WRITTEN INSTRUCTION - Pick out every line in the entries below that contains the word "heading", and copy each one.

ITEMS -
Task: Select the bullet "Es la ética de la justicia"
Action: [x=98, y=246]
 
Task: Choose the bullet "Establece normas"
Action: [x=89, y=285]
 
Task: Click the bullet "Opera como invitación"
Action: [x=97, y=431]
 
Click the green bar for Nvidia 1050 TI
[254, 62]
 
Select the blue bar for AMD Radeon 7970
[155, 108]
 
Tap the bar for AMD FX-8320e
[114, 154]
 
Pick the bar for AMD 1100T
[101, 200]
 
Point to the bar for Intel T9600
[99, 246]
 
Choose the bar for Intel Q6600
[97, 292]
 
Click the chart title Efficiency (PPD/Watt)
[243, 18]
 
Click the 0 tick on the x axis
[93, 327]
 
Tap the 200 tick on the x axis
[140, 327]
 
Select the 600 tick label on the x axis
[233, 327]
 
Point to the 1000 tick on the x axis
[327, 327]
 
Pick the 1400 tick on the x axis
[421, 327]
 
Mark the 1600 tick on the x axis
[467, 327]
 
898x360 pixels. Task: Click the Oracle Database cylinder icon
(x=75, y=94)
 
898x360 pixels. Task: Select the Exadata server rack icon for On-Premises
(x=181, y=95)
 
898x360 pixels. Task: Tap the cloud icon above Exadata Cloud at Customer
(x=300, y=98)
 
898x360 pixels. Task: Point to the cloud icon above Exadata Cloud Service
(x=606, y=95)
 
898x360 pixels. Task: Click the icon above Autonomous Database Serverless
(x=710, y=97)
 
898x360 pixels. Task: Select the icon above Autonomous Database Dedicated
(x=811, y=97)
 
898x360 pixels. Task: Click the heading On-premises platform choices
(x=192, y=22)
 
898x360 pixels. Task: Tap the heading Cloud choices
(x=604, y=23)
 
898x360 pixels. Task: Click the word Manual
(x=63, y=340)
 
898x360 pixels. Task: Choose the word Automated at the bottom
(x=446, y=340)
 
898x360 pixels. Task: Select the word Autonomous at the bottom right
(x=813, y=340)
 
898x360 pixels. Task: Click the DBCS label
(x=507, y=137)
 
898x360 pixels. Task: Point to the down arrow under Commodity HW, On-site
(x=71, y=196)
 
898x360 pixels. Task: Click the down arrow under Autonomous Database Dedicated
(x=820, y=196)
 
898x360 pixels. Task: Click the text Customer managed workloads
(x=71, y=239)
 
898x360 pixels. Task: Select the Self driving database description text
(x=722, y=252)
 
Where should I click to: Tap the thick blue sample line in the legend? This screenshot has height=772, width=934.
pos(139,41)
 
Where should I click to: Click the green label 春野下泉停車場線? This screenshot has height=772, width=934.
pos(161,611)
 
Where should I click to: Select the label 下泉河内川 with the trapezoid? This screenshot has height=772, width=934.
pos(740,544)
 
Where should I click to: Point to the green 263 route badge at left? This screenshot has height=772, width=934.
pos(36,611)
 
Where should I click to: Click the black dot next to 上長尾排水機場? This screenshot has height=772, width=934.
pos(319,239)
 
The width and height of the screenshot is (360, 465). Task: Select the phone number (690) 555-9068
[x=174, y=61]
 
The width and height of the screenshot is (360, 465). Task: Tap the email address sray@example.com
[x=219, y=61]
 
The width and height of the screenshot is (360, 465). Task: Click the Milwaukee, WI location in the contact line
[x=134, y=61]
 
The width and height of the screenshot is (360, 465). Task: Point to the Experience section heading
* * *
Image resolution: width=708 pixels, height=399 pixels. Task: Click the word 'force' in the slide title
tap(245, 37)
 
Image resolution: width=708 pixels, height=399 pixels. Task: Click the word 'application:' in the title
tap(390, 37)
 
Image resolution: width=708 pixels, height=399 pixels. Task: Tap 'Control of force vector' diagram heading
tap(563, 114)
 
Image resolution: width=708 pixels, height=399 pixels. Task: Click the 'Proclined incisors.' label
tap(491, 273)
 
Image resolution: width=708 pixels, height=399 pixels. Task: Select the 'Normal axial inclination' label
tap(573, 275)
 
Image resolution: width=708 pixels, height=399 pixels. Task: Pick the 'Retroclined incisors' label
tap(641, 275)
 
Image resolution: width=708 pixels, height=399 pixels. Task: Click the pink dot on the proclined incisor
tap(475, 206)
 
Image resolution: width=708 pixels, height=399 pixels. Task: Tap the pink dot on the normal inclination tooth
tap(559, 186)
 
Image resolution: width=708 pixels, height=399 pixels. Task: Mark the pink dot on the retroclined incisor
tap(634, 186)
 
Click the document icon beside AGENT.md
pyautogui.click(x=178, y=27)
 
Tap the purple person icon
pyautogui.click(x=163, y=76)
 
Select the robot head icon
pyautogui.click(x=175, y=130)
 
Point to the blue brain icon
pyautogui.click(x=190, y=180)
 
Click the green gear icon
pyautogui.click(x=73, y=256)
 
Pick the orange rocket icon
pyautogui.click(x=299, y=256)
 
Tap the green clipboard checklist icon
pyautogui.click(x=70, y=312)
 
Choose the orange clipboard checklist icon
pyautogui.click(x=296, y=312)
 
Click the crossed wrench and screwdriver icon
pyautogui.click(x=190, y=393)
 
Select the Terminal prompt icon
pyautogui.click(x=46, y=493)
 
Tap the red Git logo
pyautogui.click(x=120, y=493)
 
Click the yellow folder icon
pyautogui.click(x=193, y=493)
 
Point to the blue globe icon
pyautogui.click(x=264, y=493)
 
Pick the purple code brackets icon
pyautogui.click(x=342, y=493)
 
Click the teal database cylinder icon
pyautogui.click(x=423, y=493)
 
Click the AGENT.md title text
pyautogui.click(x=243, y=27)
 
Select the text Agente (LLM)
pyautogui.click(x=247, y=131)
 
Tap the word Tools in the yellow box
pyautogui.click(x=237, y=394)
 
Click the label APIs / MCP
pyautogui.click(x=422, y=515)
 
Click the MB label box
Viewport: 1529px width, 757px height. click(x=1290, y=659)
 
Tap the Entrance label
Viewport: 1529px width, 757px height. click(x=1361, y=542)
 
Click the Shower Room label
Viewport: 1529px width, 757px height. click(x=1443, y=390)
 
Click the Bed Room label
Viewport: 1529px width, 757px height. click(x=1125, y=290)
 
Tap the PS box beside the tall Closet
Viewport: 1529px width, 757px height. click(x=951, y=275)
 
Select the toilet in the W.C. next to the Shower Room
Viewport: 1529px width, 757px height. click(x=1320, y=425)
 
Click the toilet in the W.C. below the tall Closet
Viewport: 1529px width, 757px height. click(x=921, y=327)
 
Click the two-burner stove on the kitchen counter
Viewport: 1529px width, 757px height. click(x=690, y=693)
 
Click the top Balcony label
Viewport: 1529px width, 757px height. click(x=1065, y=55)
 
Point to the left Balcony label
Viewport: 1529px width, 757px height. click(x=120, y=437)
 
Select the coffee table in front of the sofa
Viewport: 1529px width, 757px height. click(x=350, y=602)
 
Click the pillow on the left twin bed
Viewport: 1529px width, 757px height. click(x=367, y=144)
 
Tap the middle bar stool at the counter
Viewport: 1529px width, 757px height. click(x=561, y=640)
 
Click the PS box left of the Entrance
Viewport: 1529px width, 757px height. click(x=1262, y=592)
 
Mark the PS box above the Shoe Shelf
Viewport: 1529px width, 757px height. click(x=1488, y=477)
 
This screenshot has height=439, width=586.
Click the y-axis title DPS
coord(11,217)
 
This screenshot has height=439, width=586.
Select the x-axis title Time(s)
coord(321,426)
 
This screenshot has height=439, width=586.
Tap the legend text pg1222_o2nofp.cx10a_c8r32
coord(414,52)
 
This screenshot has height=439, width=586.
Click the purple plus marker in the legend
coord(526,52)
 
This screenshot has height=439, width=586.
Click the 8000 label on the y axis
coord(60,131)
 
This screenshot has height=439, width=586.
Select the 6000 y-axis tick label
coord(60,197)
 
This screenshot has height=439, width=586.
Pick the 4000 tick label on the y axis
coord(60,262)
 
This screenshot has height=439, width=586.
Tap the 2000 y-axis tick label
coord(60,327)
==
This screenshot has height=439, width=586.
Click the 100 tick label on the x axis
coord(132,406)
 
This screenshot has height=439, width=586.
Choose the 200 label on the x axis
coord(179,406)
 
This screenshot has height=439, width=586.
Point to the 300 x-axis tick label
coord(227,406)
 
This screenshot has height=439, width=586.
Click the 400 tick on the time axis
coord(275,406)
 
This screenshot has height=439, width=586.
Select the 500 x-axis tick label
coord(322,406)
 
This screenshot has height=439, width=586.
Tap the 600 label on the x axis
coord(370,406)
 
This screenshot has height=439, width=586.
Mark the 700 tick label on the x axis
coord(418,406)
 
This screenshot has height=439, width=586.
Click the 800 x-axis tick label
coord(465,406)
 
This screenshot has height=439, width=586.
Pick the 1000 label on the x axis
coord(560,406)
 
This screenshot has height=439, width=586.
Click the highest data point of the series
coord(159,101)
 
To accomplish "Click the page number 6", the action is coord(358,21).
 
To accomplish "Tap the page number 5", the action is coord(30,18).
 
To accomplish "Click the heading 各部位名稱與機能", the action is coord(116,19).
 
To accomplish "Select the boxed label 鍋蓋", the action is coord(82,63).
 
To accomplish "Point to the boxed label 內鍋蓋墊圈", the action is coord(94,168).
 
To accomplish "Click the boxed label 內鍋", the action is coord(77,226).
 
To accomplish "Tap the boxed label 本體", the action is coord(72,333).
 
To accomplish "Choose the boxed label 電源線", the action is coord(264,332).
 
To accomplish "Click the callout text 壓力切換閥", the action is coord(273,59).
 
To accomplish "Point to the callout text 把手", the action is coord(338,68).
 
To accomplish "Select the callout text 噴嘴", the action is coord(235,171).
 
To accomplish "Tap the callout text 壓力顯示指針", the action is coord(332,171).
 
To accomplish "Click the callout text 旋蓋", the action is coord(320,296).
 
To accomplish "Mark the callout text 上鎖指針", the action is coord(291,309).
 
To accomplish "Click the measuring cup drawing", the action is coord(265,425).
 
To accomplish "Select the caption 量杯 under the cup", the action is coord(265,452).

FULL OUTPUT -
898x360 pixels. Task: Click the heading On-premises platform choices
898x360 pixels. Task: Tap the heading Cloud choices
The width and height of the screenshot is (360, 465). Task: Point to the Experience section heading
Image resolution: width=708 pixels, height=399 pixels. Task: Tap 'Control of force vector' diagram heading
To accomplish "Click the heading 各部位名稱與機能", the action is coord(116,19).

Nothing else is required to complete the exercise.